In October, Johnny is contacted by Jake — who shares his concerns with him about Ruby's new relationship with Stacey's hothead brother Sean (Robert Kazinsky). This prompts Johnny to arrange for Sean to visit him, where his attempts to threaten Sean to end his relationship with Ruby are rebuffed — with Sean taunting Johnny at the hint that his plan with dating Ruby is to assert control of her assets. Johnny lashes out at Sean but is forced back into his cell. Humiliated and angry, Johnny desperately attempts to phone Jake in a bid to have Sean killed. Unfortunately, he suffers a heart attack from stress just as he begins to dial. Believing that Jake is on the phone, Johnny proceeds to whisper, 'Jake... kill him for me' before falling unconscious. Johnny's cellmate Cahill (John Ashton) hears his last words and mistakenly believes that Jake is the one he wants to be killed; Jake is later approached by mobsters just as he prepares to leave the square that night after Ruby ends her association with Jake upon blaming him for her father's heart attack, and is presumably killed as a result of this.

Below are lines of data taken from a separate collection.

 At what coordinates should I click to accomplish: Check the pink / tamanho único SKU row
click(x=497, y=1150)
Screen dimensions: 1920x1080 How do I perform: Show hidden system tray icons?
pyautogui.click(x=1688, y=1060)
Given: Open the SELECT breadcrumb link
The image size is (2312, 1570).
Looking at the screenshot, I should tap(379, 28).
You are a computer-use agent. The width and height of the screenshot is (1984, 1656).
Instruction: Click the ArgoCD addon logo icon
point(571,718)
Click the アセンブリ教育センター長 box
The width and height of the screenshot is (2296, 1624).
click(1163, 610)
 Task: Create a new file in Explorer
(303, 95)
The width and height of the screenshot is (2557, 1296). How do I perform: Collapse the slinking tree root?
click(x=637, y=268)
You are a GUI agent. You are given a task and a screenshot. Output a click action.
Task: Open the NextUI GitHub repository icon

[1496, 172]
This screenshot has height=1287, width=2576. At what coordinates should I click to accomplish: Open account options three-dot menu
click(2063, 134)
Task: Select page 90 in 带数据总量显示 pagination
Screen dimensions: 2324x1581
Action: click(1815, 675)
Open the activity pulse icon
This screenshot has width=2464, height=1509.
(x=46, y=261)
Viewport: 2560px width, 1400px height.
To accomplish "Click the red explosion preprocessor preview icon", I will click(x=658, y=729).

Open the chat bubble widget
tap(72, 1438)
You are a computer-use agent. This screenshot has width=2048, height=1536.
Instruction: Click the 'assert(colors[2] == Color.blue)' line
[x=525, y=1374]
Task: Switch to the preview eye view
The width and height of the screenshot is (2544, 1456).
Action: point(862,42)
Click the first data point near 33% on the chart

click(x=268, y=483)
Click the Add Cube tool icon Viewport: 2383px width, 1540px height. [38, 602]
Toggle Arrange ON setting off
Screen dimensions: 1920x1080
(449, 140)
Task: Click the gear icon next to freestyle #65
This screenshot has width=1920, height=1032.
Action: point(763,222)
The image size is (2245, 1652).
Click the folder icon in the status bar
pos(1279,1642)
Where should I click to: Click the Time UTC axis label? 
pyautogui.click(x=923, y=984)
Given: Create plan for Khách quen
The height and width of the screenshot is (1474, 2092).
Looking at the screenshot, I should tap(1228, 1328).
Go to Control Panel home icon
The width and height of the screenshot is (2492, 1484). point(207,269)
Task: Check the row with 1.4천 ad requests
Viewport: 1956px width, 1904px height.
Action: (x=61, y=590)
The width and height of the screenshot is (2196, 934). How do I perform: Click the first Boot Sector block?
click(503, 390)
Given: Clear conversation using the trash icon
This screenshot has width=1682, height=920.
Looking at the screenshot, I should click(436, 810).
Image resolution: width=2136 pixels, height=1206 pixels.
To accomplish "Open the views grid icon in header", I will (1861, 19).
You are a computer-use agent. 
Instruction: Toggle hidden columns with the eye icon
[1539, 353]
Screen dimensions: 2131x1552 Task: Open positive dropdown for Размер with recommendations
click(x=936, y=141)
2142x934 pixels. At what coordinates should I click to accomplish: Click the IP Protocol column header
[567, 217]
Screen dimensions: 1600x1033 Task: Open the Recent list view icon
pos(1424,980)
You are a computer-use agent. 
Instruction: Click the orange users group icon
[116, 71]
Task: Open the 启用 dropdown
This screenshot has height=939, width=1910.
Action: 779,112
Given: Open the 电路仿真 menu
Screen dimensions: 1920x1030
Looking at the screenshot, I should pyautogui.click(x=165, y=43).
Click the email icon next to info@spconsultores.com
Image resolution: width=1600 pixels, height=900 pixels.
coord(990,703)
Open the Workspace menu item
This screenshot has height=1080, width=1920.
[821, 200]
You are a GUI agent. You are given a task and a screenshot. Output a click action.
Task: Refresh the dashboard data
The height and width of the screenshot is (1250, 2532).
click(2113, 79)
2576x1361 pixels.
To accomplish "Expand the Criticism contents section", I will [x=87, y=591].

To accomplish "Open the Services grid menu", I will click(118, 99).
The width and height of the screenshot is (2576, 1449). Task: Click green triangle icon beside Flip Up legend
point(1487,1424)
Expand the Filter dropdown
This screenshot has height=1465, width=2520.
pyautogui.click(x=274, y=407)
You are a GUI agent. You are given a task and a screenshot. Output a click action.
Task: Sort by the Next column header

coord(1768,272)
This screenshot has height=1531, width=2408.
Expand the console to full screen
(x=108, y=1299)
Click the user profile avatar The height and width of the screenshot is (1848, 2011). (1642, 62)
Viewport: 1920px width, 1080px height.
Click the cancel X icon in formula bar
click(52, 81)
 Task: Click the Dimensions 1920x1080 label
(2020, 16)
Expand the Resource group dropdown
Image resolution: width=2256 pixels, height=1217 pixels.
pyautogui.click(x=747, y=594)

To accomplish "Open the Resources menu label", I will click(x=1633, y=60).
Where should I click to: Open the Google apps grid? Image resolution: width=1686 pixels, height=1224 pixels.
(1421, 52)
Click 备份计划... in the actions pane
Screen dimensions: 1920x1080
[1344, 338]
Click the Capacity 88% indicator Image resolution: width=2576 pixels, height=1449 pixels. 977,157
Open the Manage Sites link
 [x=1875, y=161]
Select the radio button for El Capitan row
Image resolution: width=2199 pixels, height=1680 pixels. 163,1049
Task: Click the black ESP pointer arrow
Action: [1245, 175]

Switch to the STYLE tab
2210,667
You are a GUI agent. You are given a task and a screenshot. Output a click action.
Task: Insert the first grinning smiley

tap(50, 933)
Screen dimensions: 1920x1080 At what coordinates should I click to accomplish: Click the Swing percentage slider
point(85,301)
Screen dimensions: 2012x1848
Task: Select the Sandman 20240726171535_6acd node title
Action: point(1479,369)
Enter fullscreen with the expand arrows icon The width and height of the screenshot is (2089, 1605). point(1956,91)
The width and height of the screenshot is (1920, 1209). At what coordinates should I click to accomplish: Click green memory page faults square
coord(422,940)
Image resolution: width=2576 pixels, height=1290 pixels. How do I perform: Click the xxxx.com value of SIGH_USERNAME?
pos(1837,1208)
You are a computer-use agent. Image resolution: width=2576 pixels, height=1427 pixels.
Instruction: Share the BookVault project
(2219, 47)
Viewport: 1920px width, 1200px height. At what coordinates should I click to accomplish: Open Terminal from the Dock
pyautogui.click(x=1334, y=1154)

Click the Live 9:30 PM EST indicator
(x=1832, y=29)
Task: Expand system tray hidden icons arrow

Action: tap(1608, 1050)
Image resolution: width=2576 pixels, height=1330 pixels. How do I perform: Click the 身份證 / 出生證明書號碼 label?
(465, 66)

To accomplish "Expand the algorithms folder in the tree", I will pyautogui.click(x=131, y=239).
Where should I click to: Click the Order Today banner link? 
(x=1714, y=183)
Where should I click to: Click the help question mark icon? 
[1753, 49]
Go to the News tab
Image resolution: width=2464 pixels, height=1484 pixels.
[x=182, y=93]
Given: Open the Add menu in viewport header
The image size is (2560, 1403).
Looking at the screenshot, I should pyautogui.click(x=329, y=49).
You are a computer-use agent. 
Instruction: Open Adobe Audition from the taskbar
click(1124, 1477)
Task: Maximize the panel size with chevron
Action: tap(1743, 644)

Elsewhere, Johnny is rushed to hospital, and he dies before Ruby can visit him — leaving her heartbroken. She later arranges for her father's funeral at the end of the month.

Nearly a decade later, in January 2014, Johnny's name resurfaced when Phil — in light of helping his cousin Ronnie (Samantha Womack) cover up the murder of their business rival Carl White (Daniel Coonan) — finally confesses to Sharon that he was the reason Dennis had attacked Johnny and then Johnny had Dennis killed in retaliation. In 2018, Ruby returns to the square and, the following year, buys the nightclub that her father used to own; henceforth, some of Johnny's legacy lives on over the course of Ruby's ownership of the club. In June 2022, Johnny became a grandfather after Ruby gave birth to her son, Roman.

==Reception==
In 2020, Sara Wallis and Ian Hyland from The Daily Mirror placed Johnny 87th on their ranked list of the best EastEnders characters of all time, calling him the "East End gangster." In February 2025, Radio Times ranked Johnny as the 14th best EastEnders villain, with Laura Denby writing that his "savage killing of Andy was just the start of his reign in Walford", but that while his legacy lived on, his soft spot for Ruby was his "ultimate foil".